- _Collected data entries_
· · · · · · ·

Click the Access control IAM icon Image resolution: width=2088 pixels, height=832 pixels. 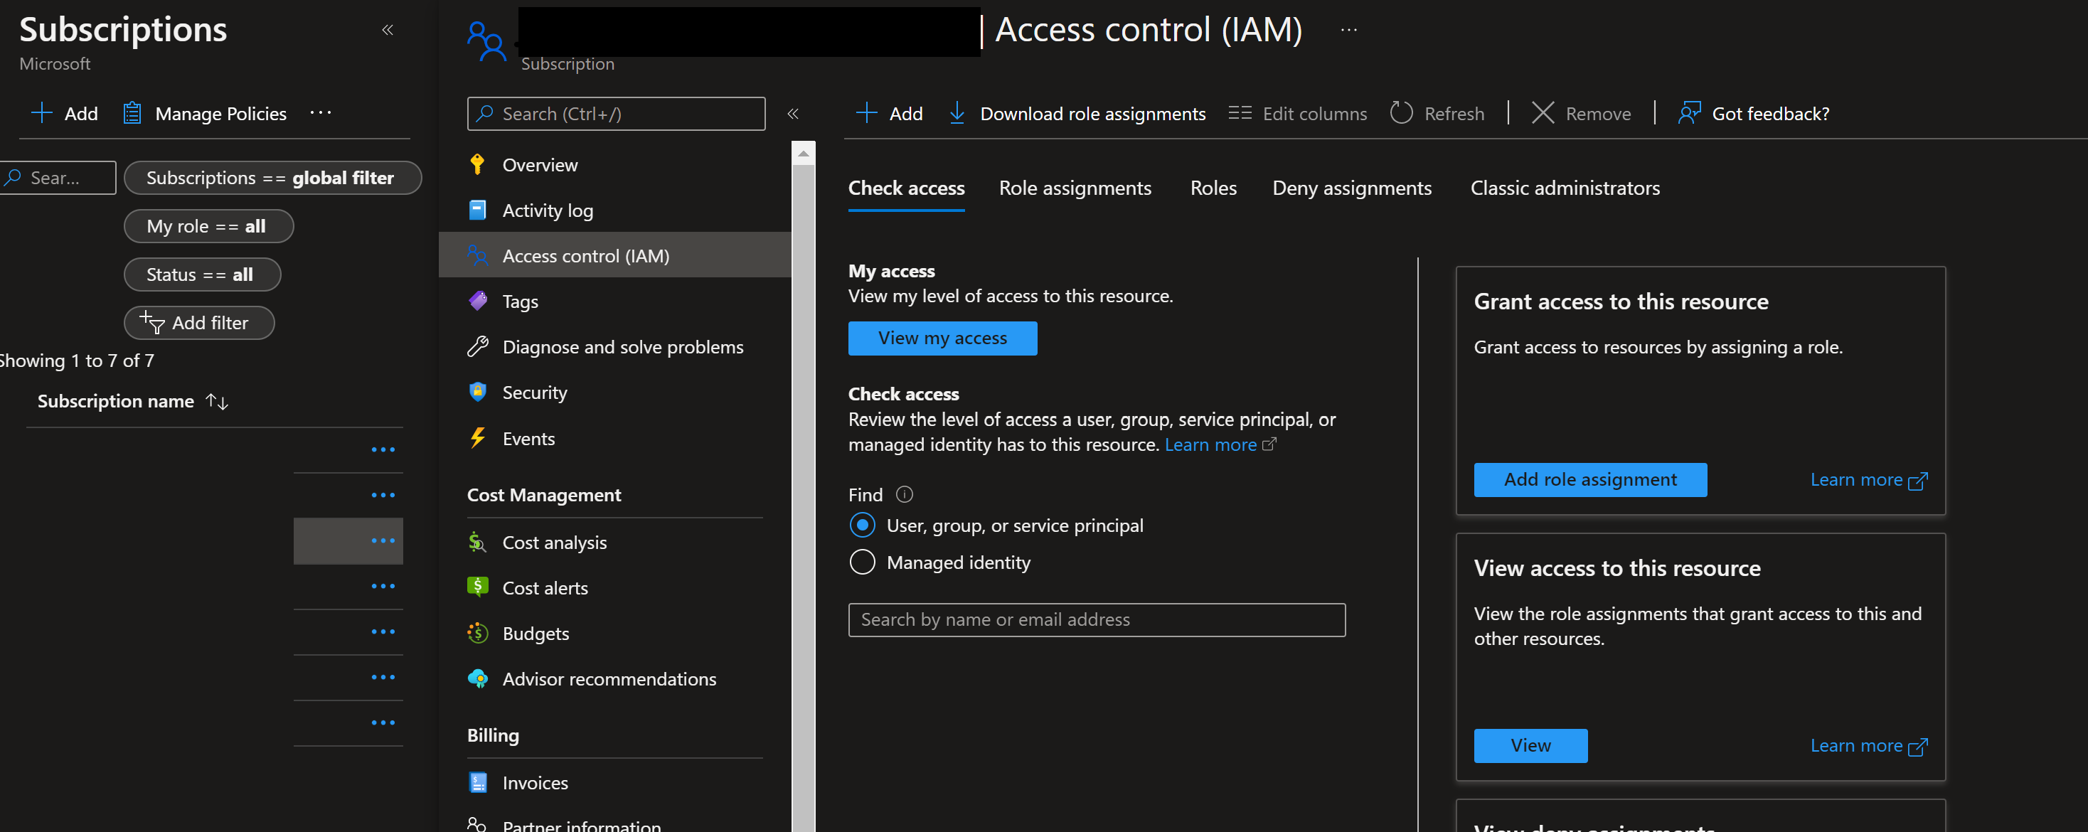click(x=477, y=254)
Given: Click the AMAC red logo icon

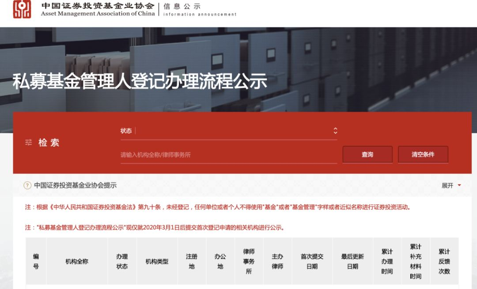Looking at the screenshot, I should (x=22, y=9).
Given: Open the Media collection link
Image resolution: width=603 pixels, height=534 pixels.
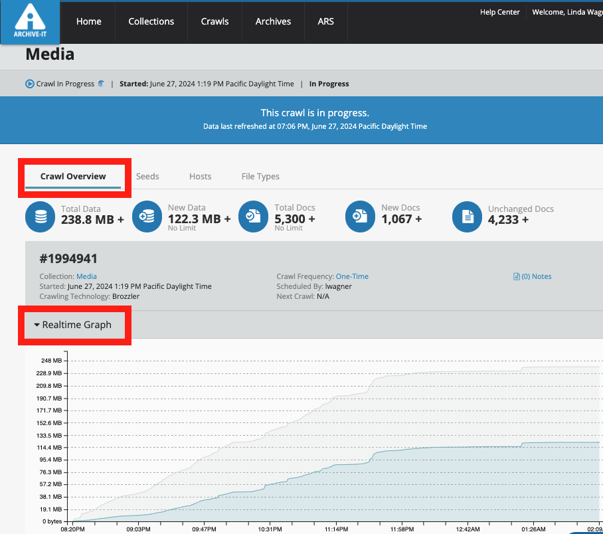Looking at the screenshot, I should click(86, 277).
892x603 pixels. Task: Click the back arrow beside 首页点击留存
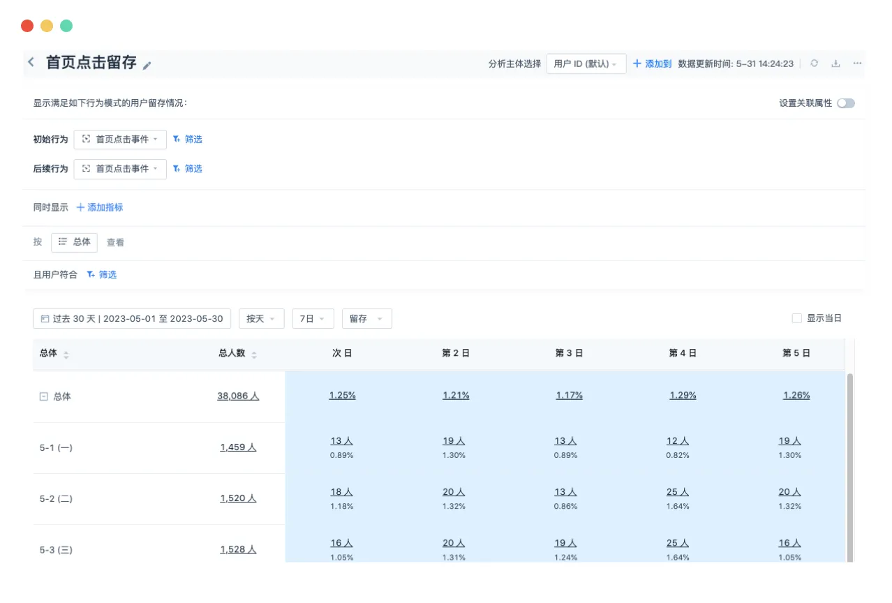pyautogui.click(x=31, y=62)
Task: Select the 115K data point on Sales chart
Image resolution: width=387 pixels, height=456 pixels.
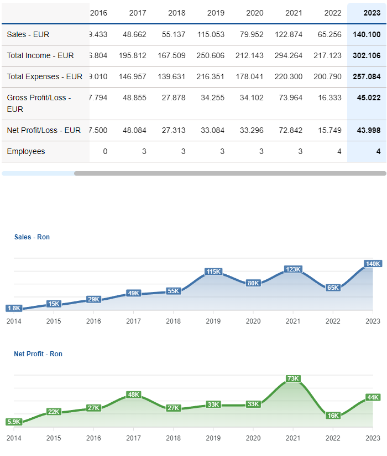Action: tap(213, 271)
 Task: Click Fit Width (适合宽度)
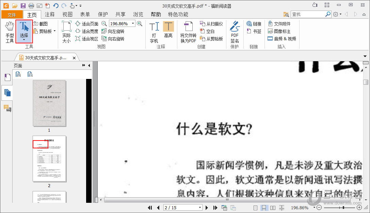(x=87, y=31)

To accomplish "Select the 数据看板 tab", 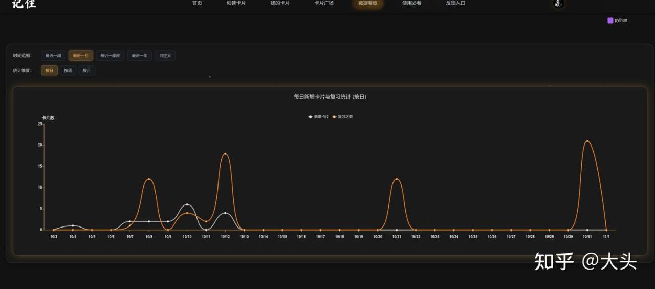I will (368, 3).
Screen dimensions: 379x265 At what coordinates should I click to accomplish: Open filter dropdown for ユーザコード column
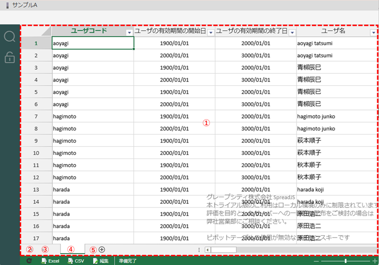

· · · · · · ·

- _Work to be completed_
For every line of the records above that holds the word "Open", count one, and state the total only.

- _Response box_
2